Maybe this question seems a bit strange, but it has a very practical use case.
Assume that we selected arbitrary a section of a PDF file to generate a checksum, such as the selected text (highlighted text) in the following screen shot:
And then we generate a checksum from selected text using a hash function. We deliver (and not send) the whole of PDF file along with this checksum to a receiver, such that this receiver does NOT know which section of PDF file has been selected and hashed. And this receiver wants to verify this checksum. So, they need to know exactly which section of the PDF file has been selected and hashed. So, we need to find a solution by which this receiver can find the exact position of the selected and hashed text.
Since a hash function is not reversible, to the question is that:
How this receiver can find exactly the selected and hashed text in PDF file?
For example, is it feasible to determine the exact location and position of the selected and hashed text in PDF file? (It is very sensitive, since even a wrong character or space can lead to failure of checksum verification.)
Is there a reliable approach for this challenge?
Note 1: If the question is not clear enough, please let me know to explain it in more details.
Important: Please note that because of limitation of space, we can only store the checksum value plus some limited data that show the position of selected text, meaning that we cannot store the entire selected text.
use case: we intent to verify the integrity of selected texts in the document by a verifier. The checksum along with information which address to the hashed text, will be stored in the blockchain, so because of limitations of storing in the blockchain (it's costly), we cannot store the entire selected and hashed text in the blockchain, instead we store only some useful information that address to the exact position of selected and hashed text. The verifier has access to the entire document, however they do not know which section of document has been hashed. They need to know it to verify the checksum.
Assume ex. a prover has a certificate (paper), he needs to prove he is owner of certificate.He scan certificate (digitize it to any format is better). Issuer of certificate has selected some sensitive parts of certificate (ex. owner info, etc) and hashed them separately each selected sections to generate checksum. When prover (owner) deliver certificate to a verifier, the verifier needs to check all checksums. at this step, heneeds to know which parts of certificate have been hashed.

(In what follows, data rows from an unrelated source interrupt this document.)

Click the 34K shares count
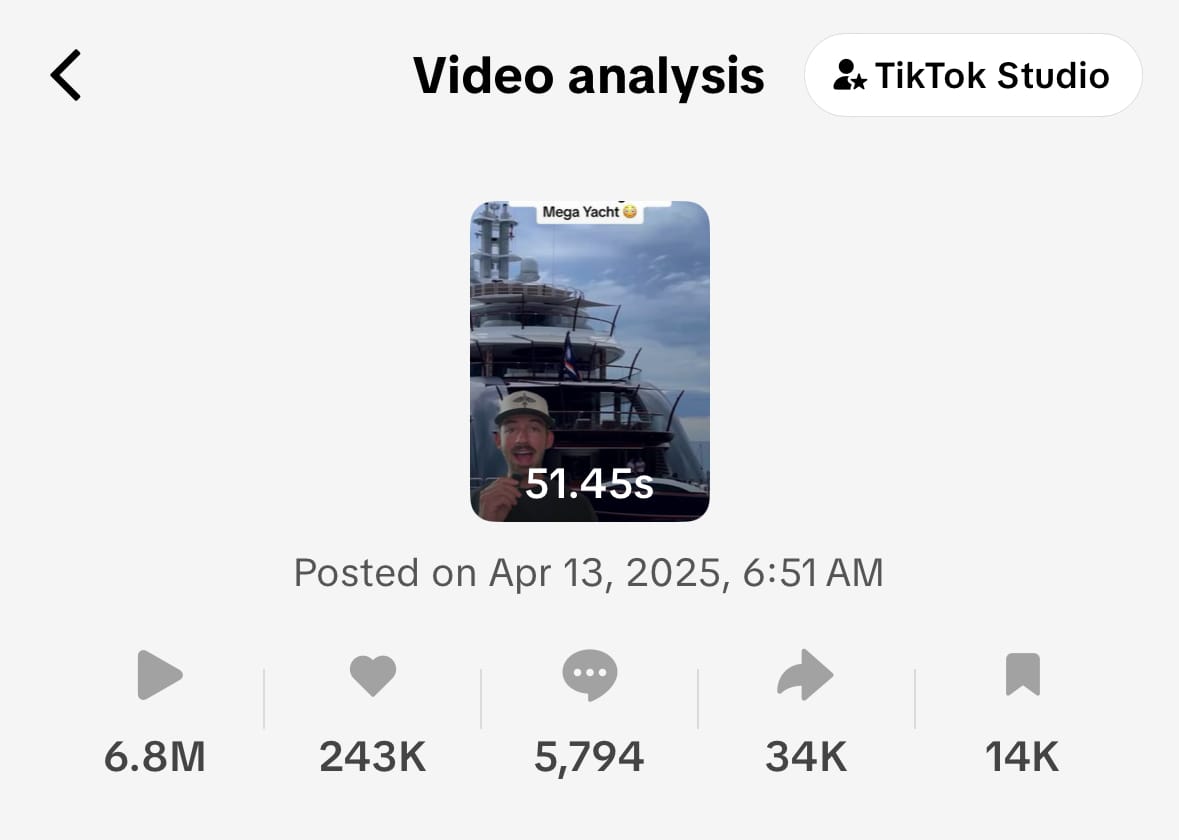Image resolution: width=1179 pixels, height=840 pixels. click(805, 757)
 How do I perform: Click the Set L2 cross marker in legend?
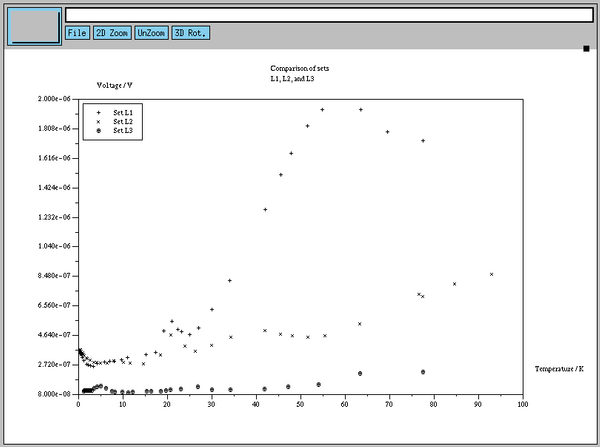coord(99,122)
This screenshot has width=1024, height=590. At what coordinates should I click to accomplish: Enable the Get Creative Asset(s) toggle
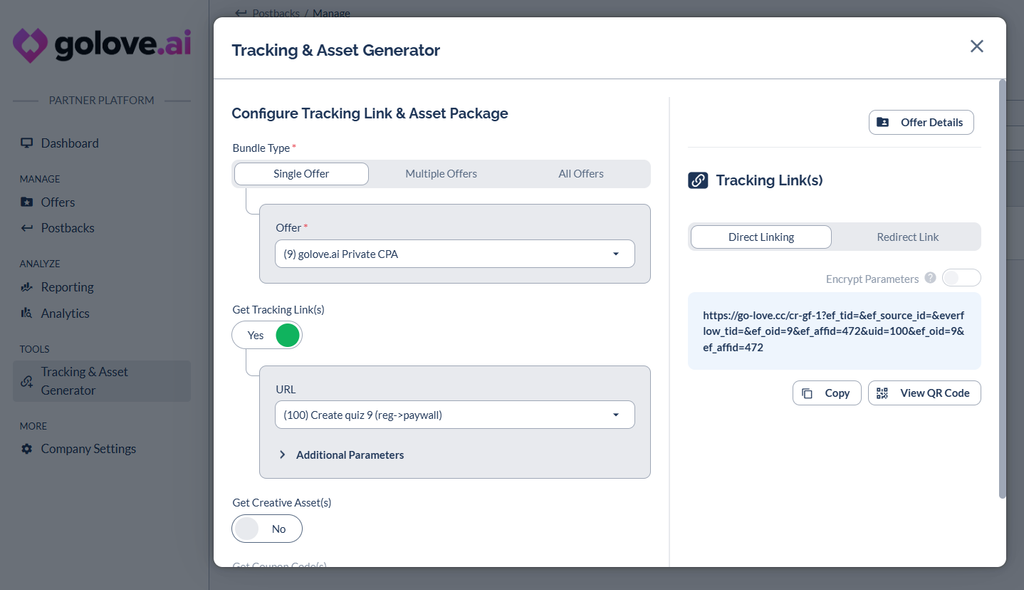pyautogui.click(x=267, y=529)

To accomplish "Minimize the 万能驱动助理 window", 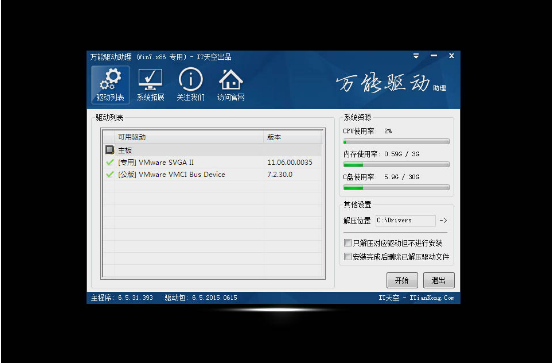I will [434, 56].
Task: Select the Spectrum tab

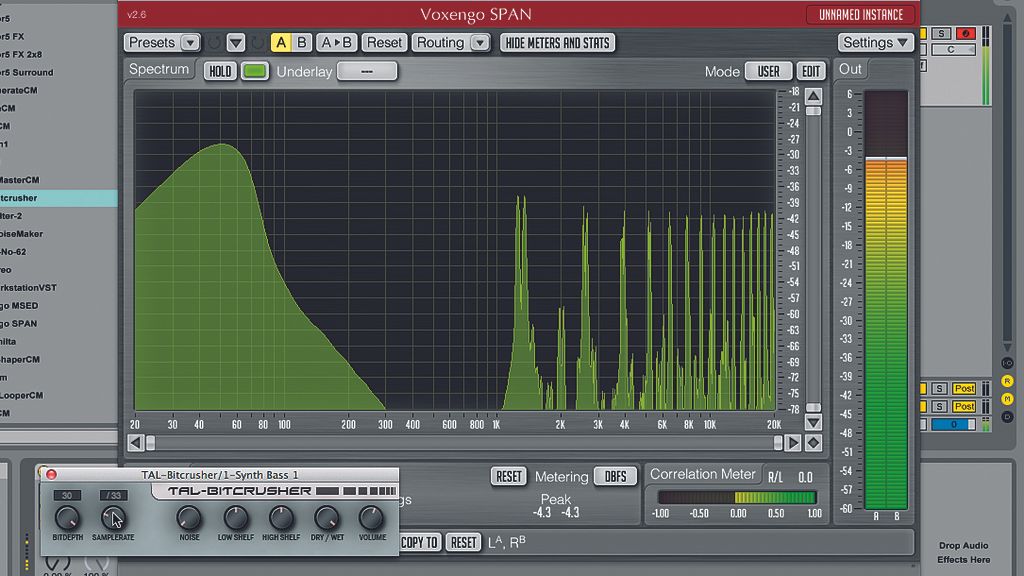Action: click(159, 69)
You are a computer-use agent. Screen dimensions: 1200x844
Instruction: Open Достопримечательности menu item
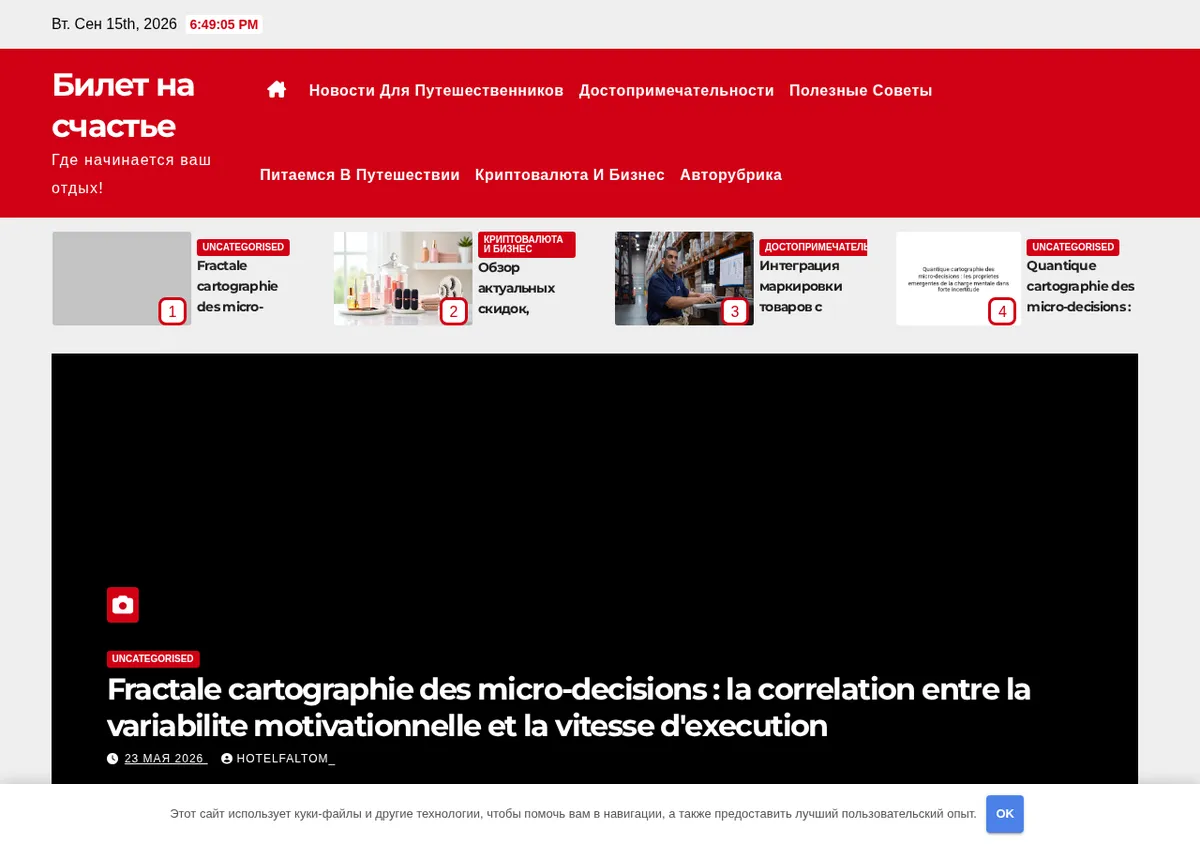coord(676,91)
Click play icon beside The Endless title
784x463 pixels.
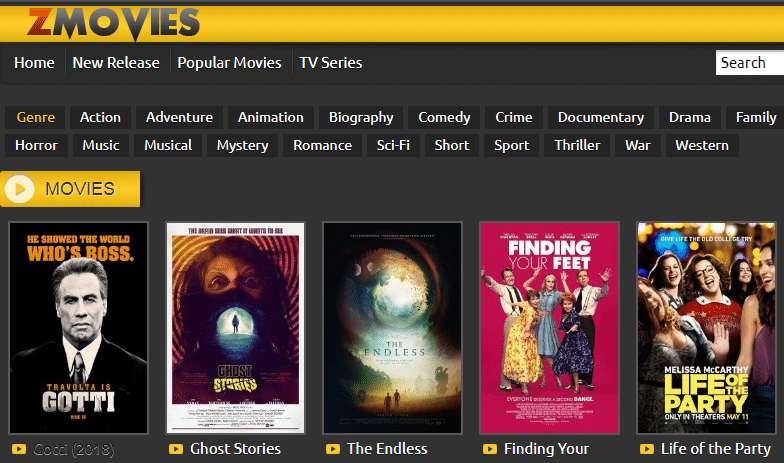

So, we need to attach useful data to checksums by which verifier can find hashed sections.
Please also note that the selected text is not recorded, but also it is selected to generate checksum. however the verifier needs to know the content of this text to verify checksum. the problem is that because of limitations of storing data in blockchain, we cannot store the entire hashed text, but also we can only store some useful information which address to the exact position of hashed text.
Update: This question is related to (FREE Tool for watching coordinates in PDF) where using a tool we would be able to find the exact (x,y) coordinates of a selected text. I am not yet sure that this tool can be used for my question.